Buying Commercial Or Residential Property In Super?

The ones you can do is you can buy an established property.
So let’s say there’s a house down the street, residential or commercial, you can buy that with bank funds or that limited recourse borrowing, you can do that.

You can also buy off the plan property because you go for finance on that when the thing is completed or built. It’s just that you can buy it a year or two in advance before it’s even been constructed with a deposit in your super, and then the bank funding comes in when it’s complete.

What you cannot do though, is buy a block of land and build a house. The house building part cannot be done with borrowed funds – It’s a really weird rule. They call it something along the lines of the ‘single asset’ – you only can borrow money to build a single asset.

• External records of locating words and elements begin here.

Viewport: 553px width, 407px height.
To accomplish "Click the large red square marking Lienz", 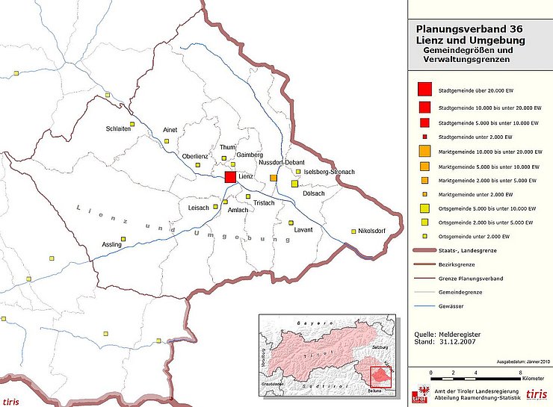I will (230, 176).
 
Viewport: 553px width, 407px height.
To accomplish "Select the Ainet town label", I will (170, 130).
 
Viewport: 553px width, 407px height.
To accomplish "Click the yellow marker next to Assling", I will (124, 239).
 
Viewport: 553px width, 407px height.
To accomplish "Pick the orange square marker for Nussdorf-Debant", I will (274, 178).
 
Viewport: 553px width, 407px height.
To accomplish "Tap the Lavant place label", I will (303, 229).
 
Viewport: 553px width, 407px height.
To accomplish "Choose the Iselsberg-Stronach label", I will (330, 172).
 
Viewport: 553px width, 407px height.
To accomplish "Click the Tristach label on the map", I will (265, 203).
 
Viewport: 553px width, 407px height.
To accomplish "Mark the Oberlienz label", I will (196, 156).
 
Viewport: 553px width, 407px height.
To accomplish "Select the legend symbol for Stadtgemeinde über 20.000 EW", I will (424, 90).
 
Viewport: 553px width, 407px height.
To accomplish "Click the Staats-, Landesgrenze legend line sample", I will (429, 252).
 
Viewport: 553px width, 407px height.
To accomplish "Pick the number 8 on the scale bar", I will (520, 372).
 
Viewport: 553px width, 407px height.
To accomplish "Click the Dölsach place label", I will (314, 193).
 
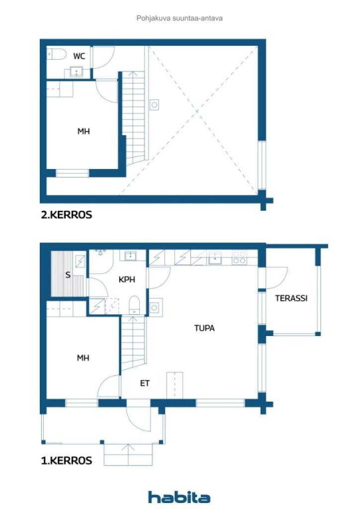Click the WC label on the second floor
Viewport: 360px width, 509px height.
pos(79,56)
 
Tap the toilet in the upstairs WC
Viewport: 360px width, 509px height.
pos(57,54)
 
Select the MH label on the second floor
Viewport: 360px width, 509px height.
pos(84,131)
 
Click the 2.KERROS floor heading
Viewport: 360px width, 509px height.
pos(67,215)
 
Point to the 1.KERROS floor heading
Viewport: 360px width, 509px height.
pos(67,461)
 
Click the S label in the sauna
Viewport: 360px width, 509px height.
pos(68,275)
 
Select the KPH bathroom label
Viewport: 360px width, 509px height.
pos(127,279)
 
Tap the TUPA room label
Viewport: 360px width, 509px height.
pos(204,328)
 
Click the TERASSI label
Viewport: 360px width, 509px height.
pos(291,298)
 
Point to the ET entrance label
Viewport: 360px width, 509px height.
pos(145,383)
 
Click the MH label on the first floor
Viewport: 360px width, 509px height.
pos(83,358)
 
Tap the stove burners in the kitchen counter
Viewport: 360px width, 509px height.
pos(240,257)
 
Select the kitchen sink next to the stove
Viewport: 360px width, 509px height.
pos(215,258)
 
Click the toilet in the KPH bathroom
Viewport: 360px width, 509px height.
pos(134,305)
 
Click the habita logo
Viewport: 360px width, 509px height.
pos(179,498)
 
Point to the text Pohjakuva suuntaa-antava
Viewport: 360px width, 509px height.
pos(180,18)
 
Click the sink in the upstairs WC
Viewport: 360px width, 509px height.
pos(77,72)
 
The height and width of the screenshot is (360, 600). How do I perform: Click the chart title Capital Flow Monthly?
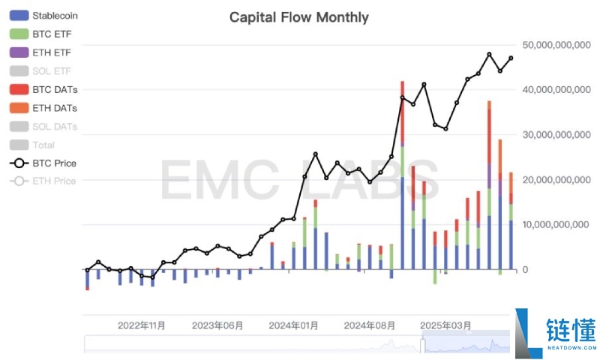pos(298,16)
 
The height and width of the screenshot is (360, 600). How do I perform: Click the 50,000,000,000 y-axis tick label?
pos(556,45)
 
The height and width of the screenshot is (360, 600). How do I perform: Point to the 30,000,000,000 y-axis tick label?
pos(556,135)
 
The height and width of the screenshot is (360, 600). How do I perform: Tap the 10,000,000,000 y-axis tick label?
pos(556,225)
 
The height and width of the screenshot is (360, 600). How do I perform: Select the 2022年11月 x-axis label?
pos(142,326)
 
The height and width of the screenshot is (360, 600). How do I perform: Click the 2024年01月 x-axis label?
pos(293,326)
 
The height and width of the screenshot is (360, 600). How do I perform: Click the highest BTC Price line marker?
pos(489,54)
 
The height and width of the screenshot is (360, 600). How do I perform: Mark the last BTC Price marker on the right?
pos(512,58)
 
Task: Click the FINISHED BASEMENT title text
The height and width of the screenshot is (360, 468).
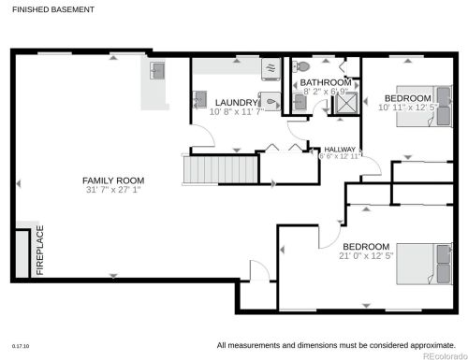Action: point(52,8)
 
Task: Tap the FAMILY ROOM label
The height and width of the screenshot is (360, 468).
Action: point(113,180)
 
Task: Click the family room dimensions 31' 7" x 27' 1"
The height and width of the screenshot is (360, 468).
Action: point(113,191)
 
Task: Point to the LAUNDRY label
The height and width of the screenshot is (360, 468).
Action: point(234,102)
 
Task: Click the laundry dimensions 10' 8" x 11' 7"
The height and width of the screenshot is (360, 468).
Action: point(238,112)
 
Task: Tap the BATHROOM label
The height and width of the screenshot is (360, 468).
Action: point(326,82)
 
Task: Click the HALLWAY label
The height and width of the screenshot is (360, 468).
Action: point(341,150)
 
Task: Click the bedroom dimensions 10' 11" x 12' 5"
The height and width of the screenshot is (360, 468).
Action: point(408,108)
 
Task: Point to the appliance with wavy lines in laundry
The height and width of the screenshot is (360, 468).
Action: point(271,68)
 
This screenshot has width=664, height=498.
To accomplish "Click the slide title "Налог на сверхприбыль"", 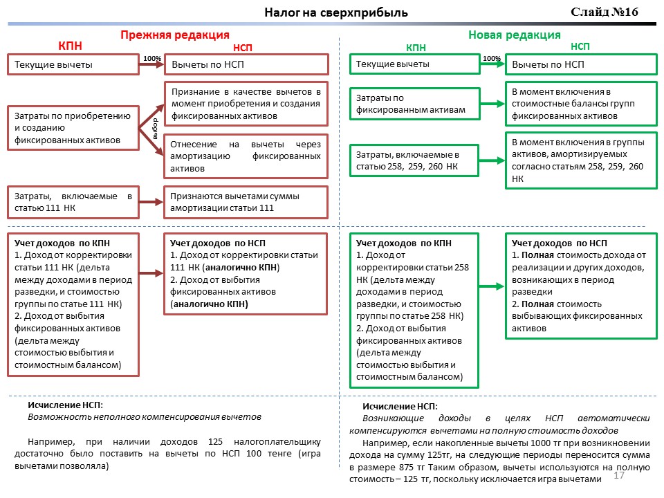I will (x=336, y=12).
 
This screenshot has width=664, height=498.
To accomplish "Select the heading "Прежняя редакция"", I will (x=174, y=35).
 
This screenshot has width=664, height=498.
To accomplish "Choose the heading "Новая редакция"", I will (x=514, y=35).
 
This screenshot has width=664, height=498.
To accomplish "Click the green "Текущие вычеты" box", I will (x=415, y=64).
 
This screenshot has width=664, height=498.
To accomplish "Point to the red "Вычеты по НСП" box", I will (x=246, y=65).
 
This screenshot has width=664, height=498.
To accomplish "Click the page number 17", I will (x=619, y=477).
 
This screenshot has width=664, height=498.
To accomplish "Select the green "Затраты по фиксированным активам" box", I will (x=415, y=104).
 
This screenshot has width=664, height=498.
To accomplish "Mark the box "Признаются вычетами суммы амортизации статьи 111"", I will (x=246, y=202).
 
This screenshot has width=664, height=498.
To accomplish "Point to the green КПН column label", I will (x=416, y=48).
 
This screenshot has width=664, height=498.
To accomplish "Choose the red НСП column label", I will (x=243, y=48).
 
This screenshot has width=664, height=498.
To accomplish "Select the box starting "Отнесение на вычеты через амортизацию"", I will (x=246, y=156).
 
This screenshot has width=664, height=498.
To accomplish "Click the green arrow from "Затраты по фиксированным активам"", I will (x=492, y=104).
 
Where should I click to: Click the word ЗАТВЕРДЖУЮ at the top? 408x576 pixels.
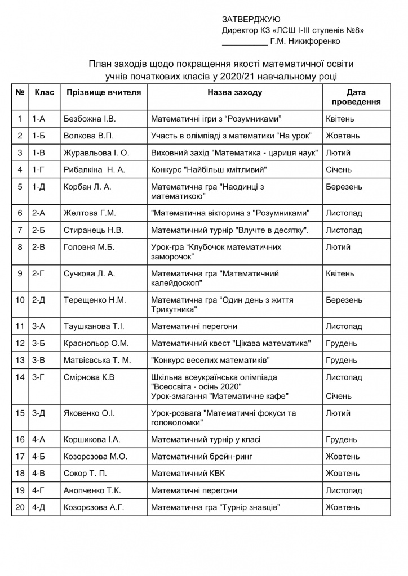point(247,20)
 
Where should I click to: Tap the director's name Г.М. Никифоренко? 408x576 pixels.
point(305,41)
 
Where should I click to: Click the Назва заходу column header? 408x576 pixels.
point(234,92)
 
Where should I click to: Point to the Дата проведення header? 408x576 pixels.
point(356,97)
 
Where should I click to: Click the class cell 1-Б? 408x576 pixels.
point(39,136)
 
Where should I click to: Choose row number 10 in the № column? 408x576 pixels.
point(20,300)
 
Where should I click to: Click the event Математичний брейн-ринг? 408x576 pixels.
point(198,456)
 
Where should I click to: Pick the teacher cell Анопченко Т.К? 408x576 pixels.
point(93,490)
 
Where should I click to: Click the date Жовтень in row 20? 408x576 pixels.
point(343,507)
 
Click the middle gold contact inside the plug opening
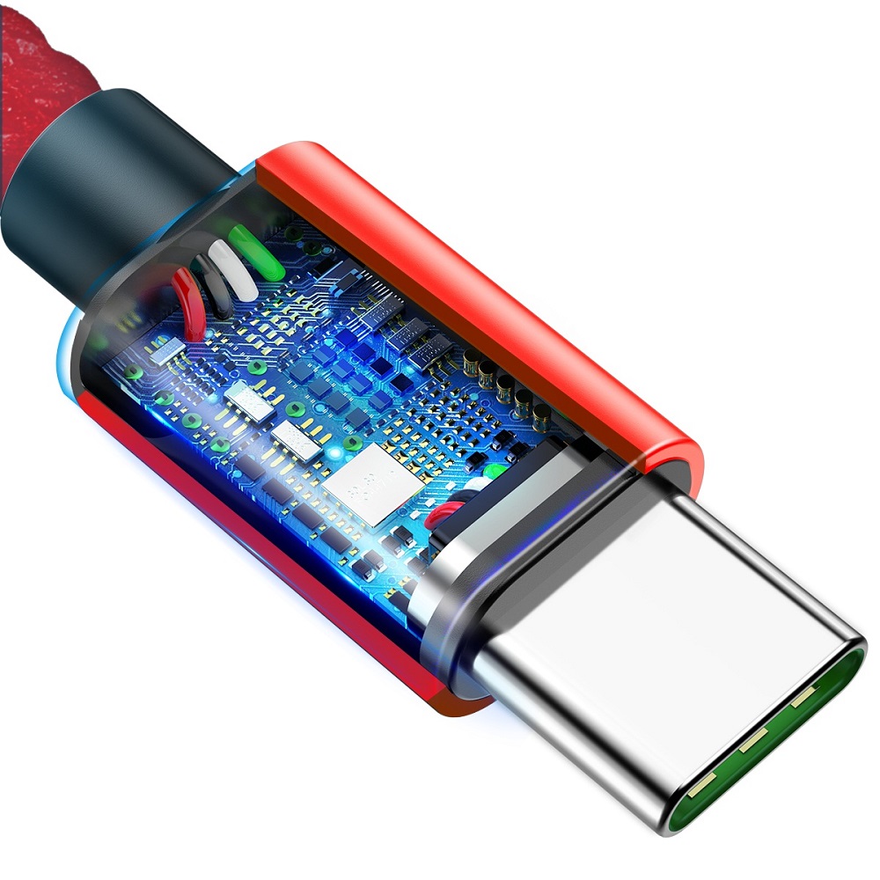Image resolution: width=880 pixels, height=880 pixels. (x=752, y=744)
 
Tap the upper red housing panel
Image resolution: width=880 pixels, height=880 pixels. (x=466, y=282)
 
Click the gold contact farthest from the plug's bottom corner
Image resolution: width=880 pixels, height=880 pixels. (x=803, y=700)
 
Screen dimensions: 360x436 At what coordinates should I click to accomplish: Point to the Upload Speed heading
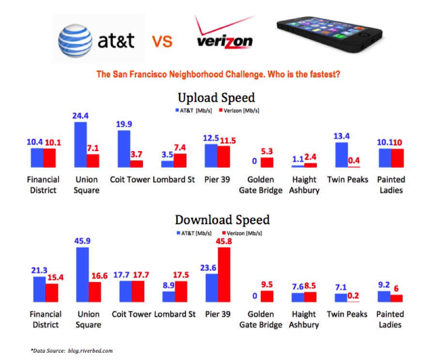[216, 97]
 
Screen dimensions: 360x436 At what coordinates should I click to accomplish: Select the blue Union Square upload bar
[80, 144]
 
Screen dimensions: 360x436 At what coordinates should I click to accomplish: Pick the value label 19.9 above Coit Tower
[125, 124]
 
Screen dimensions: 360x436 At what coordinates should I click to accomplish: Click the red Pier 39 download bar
[224, 275]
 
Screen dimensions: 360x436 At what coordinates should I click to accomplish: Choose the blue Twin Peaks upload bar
[342, 155]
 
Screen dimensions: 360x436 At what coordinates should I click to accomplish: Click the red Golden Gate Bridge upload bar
[267, 162]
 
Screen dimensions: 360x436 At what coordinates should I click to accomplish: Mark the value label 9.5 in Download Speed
[267, 284]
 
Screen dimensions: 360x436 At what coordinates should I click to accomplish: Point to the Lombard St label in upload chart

Even then, there’s been some certain cases where an SMSF has borrowed money for an apartment purchase where the car parks are on a separate title to the apartment, and that’s considered as two separate assets. But if it’s one contract with two assets, that, in a weird way, breaches the rules of SMSF. We need to make sure whatever you’re looking to buy there with bank-funded or self-funded money, we need to make sure it’s all legit.

We cannot fund a build with bank money, but we can fund the block of land through the bank if a bank will lend for that, and then you can use your super fund money to actually build the house on it, as long as you’re not using borrowed money to construct. That’s the rule.